**YOUR OBJECTIVE**: Instruction for the data below: set down exactly the lines from the line with "Tour de France" to the line with "Partner Portal Sign In (502, 2469)", inclusive, and no others.

**DATASET EXTRACT**:
##############################

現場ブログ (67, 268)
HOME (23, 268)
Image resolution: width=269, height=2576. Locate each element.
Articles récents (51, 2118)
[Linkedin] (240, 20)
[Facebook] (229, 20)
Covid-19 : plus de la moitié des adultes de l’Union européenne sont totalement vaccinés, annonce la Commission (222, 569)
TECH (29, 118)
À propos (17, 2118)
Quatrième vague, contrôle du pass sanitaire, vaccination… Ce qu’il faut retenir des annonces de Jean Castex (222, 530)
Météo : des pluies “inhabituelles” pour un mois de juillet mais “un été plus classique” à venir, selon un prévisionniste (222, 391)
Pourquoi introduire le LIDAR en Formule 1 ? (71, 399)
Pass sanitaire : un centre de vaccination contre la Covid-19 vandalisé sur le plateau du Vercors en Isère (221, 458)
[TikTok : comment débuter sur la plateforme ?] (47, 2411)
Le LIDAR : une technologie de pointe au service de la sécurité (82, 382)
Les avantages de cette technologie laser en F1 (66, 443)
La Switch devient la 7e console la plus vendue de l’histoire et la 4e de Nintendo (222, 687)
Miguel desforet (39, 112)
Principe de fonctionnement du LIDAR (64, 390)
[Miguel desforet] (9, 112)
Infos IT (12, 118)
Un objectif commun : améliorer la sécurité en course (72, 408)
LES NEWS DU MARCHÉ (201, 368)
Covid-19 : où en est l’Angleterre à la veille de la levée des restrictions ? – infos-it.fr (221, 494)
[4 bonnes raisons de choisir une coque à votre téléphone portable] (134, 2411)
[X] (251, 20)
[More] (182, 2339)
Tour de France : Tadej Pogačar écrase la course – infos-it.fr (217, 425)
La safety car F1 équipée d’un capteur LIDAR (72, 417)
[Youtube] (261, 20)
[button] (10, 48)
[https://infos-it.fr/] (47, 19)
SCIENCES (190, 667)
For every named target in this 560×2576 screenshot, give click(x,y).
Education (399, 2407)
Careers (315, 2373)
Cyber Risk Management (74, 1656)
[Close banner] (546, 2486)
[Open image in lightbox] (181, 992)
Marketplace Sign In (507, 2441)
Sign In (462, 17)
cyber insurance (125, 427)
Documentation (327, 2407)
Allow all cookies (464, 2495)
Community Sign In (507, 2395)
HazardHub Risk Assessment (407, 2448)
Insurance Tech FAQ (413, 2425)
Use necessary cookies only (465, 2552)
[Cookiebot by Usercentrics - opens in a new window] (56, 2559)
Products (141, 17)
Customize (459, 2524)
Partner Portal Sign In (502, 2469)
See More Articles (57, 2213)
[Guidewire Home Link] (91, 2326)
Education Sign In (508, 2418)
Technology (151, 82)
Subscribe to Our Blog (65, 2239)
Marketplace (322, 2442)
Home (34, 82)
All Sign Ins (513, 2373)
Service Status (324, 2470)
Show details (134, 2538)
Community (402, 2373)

##############################

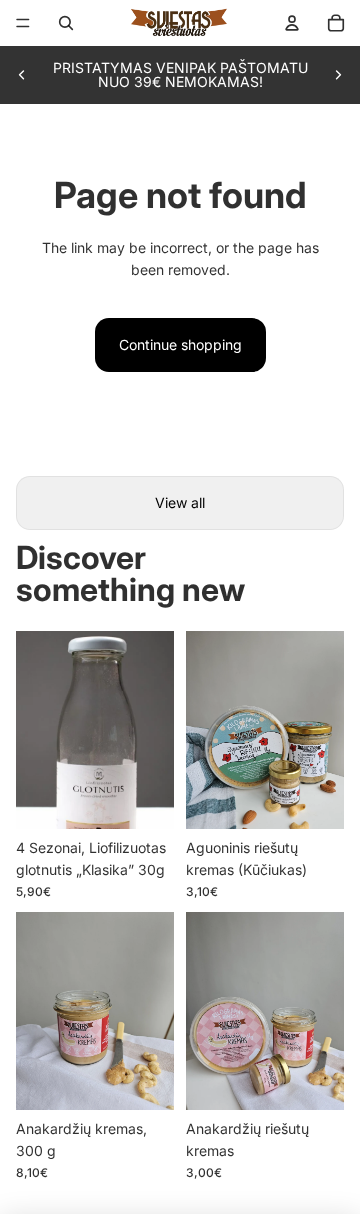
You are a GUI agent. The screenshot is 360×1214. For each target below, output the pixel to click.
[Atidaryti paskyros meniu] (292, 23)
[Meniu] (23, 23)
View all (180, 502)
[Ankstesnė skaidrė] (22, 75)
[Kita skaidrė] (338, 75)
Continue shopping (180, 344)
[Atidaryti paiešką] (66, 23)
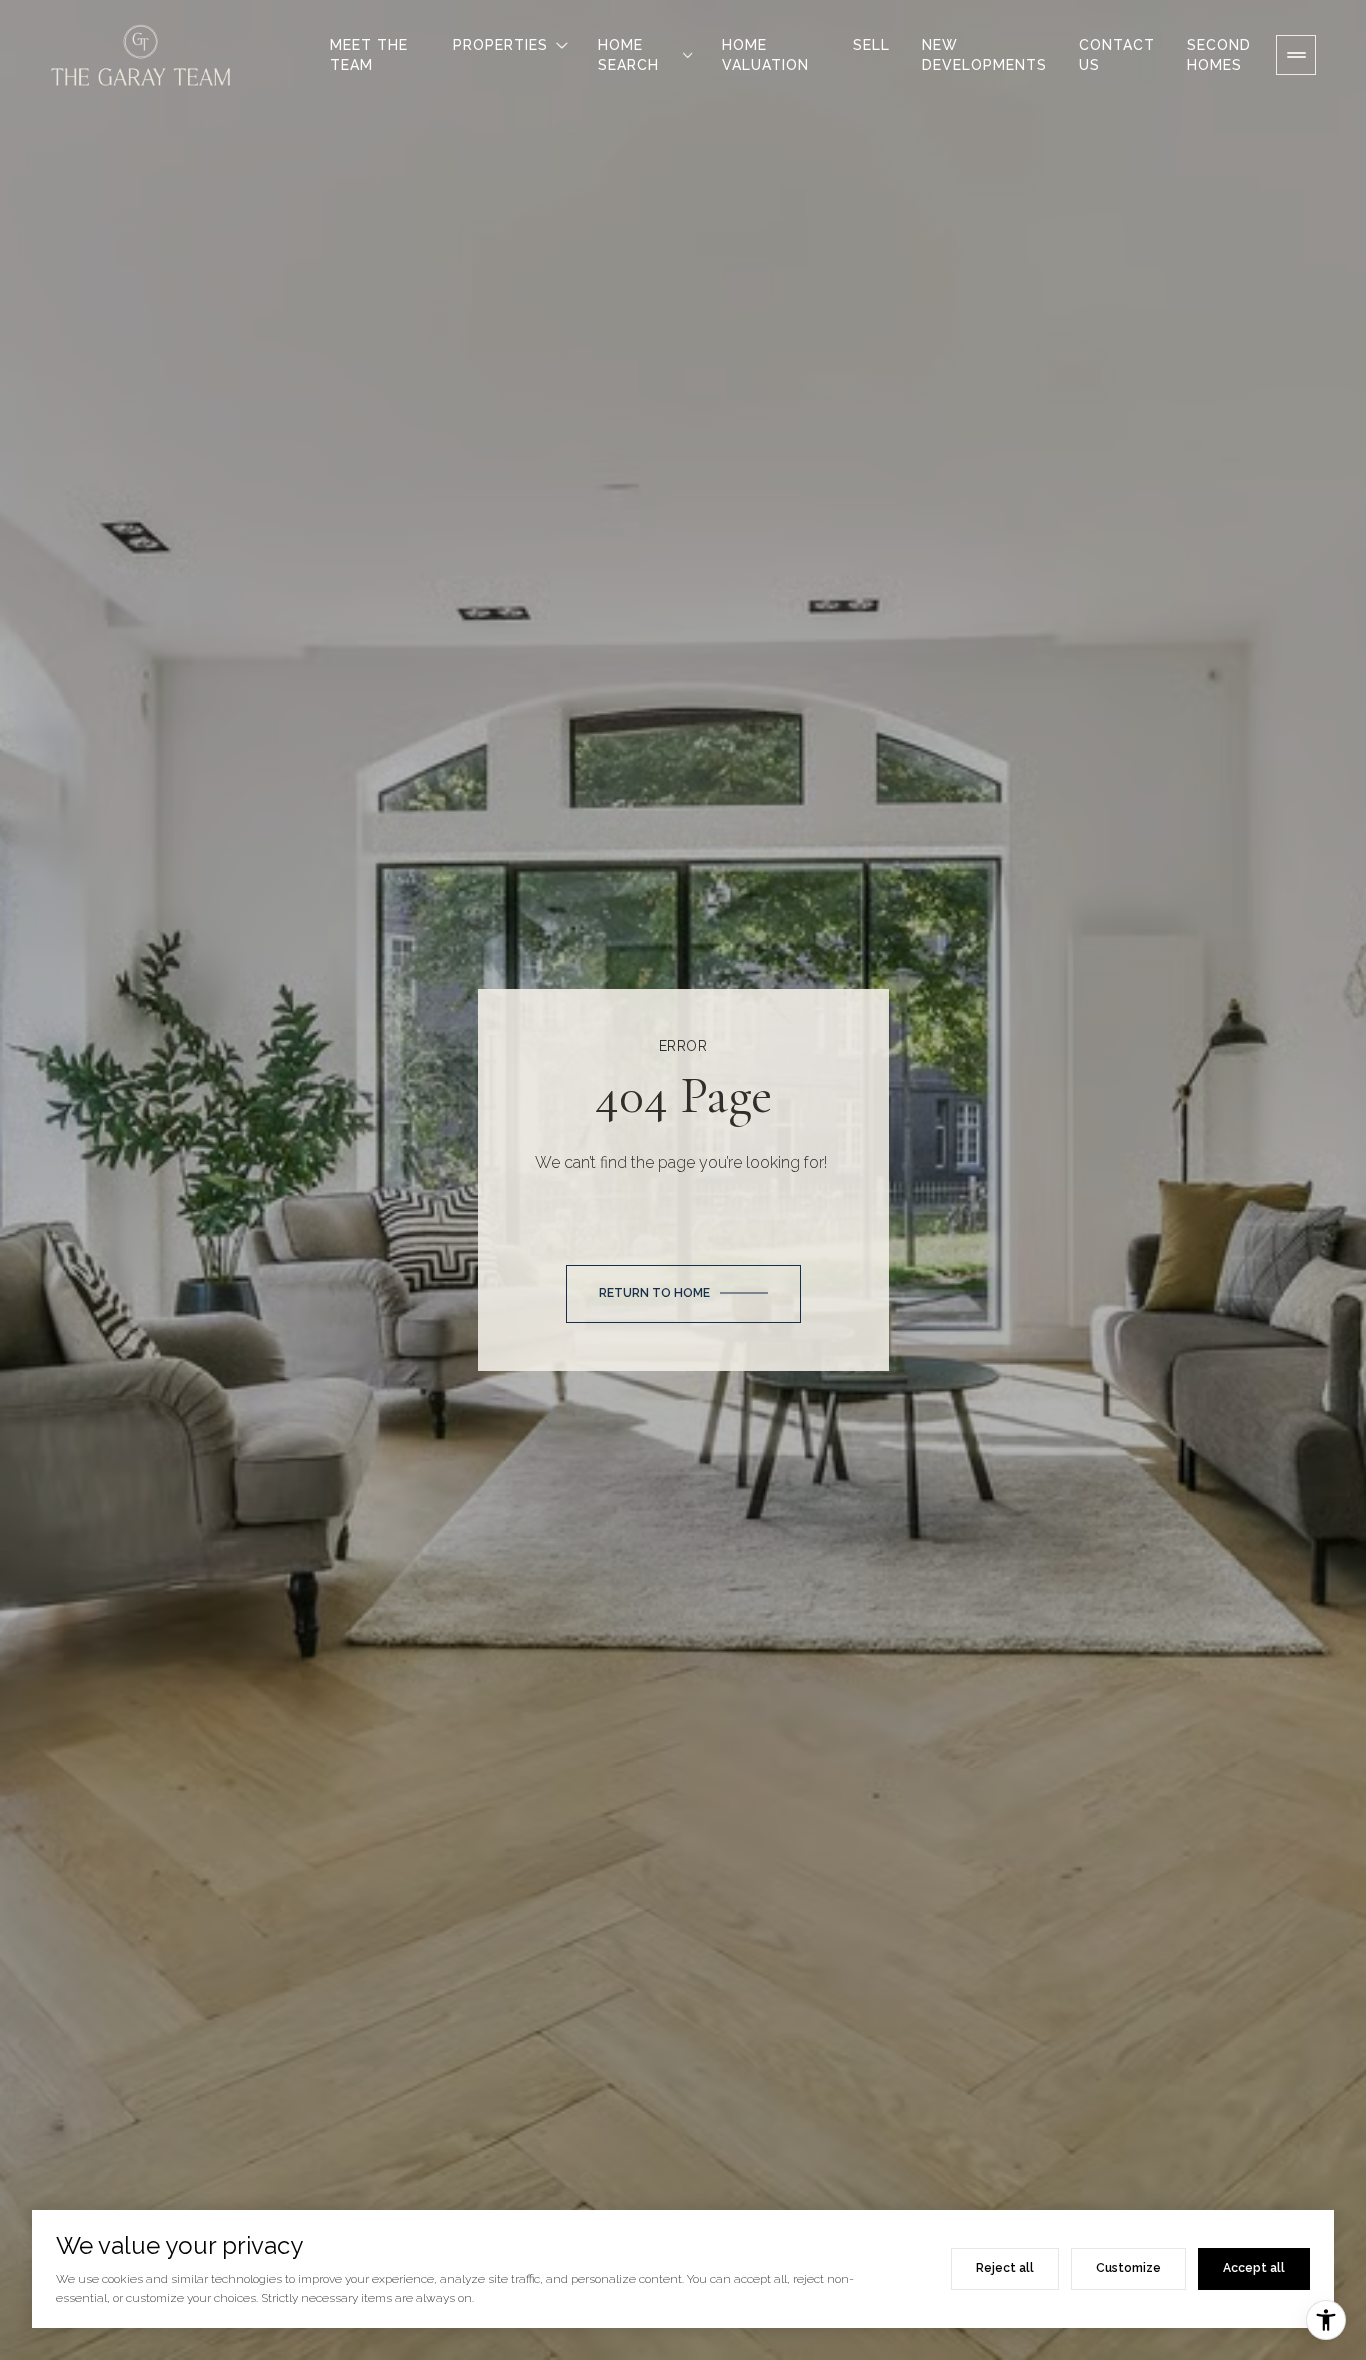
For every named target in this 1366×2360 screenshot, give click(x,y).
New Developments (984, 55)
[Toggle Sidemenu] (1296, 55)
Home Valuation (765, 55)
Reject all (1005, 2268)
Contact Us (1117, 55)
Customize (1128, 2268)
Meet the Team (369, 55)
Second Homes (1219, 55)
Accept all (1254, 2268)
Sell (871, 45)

##############################

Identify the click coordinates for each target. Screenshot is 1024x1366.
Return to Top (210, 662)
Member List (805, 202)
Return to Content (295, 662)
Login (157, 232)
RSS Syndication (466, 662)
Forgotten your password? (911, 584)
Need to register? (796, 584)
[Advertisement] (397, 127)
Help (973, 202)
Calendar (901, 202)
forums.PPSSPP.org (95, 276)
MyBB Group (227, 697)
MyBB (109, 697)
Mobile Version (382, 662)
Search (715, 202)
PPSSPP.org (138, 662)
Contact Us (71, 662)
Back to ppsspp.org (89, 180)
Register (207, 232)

##############################

**SOLUTION TO THE EXERCISE**:
Tour de France : Tadej Pogačar écrase la course – infos-it.fr (217, 425)
La safety car F1 équipée d’un capteur LIDAR (72, 417)
[Youtube] (261, 20)
[button] (10, 48)
[https://infos-it.fr/] (47, 19)
SCIENCES (190, 667)
For every named target in this 560×2576 screenshot, give click(x,y).
Education (399, 2407)
Careers (315, 2373)
Cyber Risk Management (74, 1656)
[Close banner] (546, 2486)
[Open image in lightbox] (181, 992)
Marketplace Sign In (507, 2441)
Sign In (462, 17)
cyber insurance (125, 427)
Documentation (327, 2407)
Allow all cookies (464, 2495)
Community Sign In (507, 2395)
HazardHub Risk Assessment (407, 2448)
Insurance Tech FAQ (413, 2425)
Use necessary cookies only (465, 2552)
[Cookiebot by Usercentrics - opens in a new window] (56, 2559)
Products (141, 17)
Customize (459, 2524)
Partner Portal Sign In (502, 2469)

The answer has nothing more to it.